On a gorgeous Texas day in February (yes, we have those!), Arabella invited me over to learn some color dyeing techniques. She has a very high-tech operation going on in her kitchen:
Sometimes it’s nice to know that the practices from 10,000 years ago still work! Get a pot, get some water, get it hot, you can dye wool! Yes, that is a large aluminum mixing bowl set directly upon her electric stove burner, filled with water and roving. Do NOT boil the water, or you will end up doing something else that is 10,000 years old — Fulling. (You’ll have to click to get the rest of that story…)
The water should be hot, but not at all boiling or simmering. Add some vinegar. When I asked Arabella how much vinegar, she moved her hand as if she were pouring out vinegar from a bottle, and she said, “I put glug, glug, glug.” Classic instructions! (Good news: you can’t really go wrong. So glug, glug, glug, and you’ll be fine!)
So far we have roving
we have the dye pot, some water, and some vinegar…..which makes delicious hot roving soup!
Now we mix the dyes. We used Jacquard acid dyes. Mix the powder with water in a jar according to package directions.
Remember your color wheel from high school art class? It still works! We used our primary colors yellow, red and blue.
With more high-tech tools such as a chopstick and syringe, add the dye and work it into the layers of roving by poking at them with the chopstick. You can also create additional colors by blending where the colors meet each other. Simply use the chopstick to move the roving a bit, adding more of whatever primary color you want to that area with the syringe.

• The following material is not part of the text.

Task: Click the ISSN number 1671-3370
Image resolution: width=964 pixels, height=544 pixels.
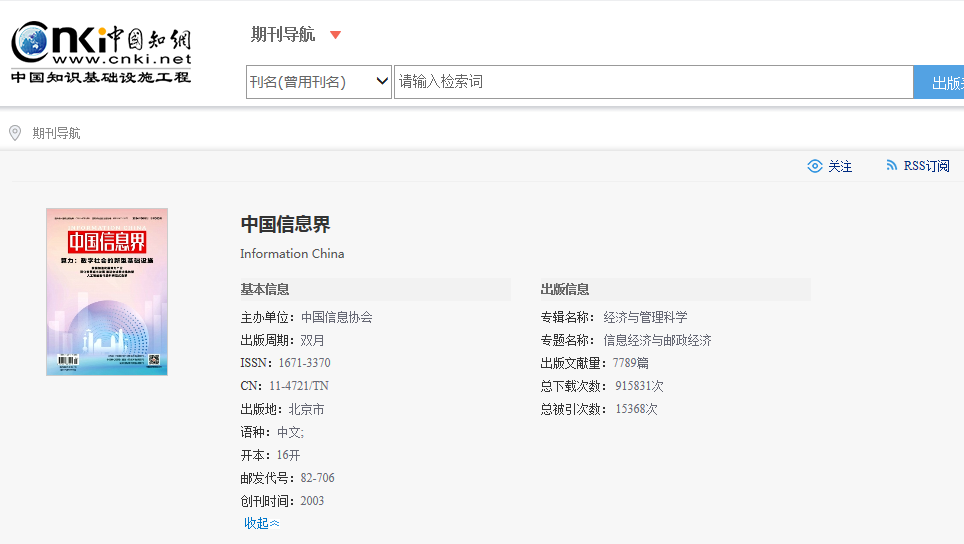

Stir a bit, and voila! new colors.
Let the roving soup sit on the stove until all the dye is absorbed into the roving. Like all things good, it takes a little doing before you’re going to feel like you’ve got it! Take the dyepot off the heat and let it cool down naturally. Once you can put your hands into the water, then rinse the roving a few times with the same temperature of water. You are rinsing out any unabsorbed dye, and the vinegar.

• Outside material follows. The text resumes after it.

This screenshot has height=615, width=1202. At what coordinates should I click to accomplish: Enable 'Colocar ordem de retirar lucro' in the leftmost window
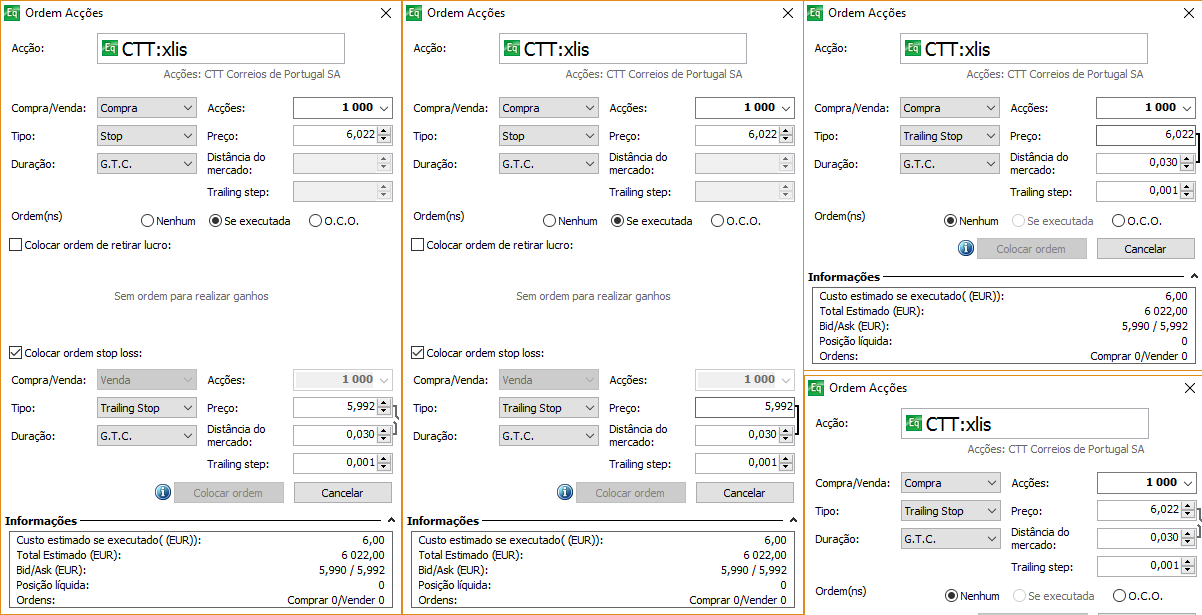(x=15, y=245)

Cooling and rinsing the roving is a S L O W process, and you should not be eager to hurry it up, or you can end up “shocking” the wool into felt! Once the roving is very cool, you can put it in the spin cycle of your washer (on cold!) to remove excess water. Then air dry.
Ahhh! I get it! Dyeing the wool before it is spun (i.e., dyed-in-the-wool) is the best way to ensure the color doesn’t fade once the wool is spun into yarn or thread, and then fashioned into a garment worn around town. The literal meaning of the phrase is simply a description of when the dye is added.
The phrase has evolved over time to mean something metaphorical as well. We use this expression “dyed-in-the-wool” to indicate a person who is committed to an ideal so deeply that it has become a permanent part of their being, as if they had been “dyed” that way prior to being “formed.” For example, I would say, “My dear Arabella is a dyed-in-the-wool romantic.”
Here, Arabella is rinsing some Corriedale roving that she dyed while it was “in the wool.”
I have been anxious to get my hands into the dye pot, and finally had opportunity at Arabella’s. She had received a 3-lb bump of lovely Corriedale, and shared a generous portion with me as a birthday present.
A “bump” is simply a bunch of roving, usually 1 to 3 pounds in weight.
Here is what our lovely and generous sheep might have looked like when the wool was still a part of him!
Gorgeous and generous sheep! They have been supplying us with fiber for our clothes, blankets, coverlets, coats and carpets for centuries!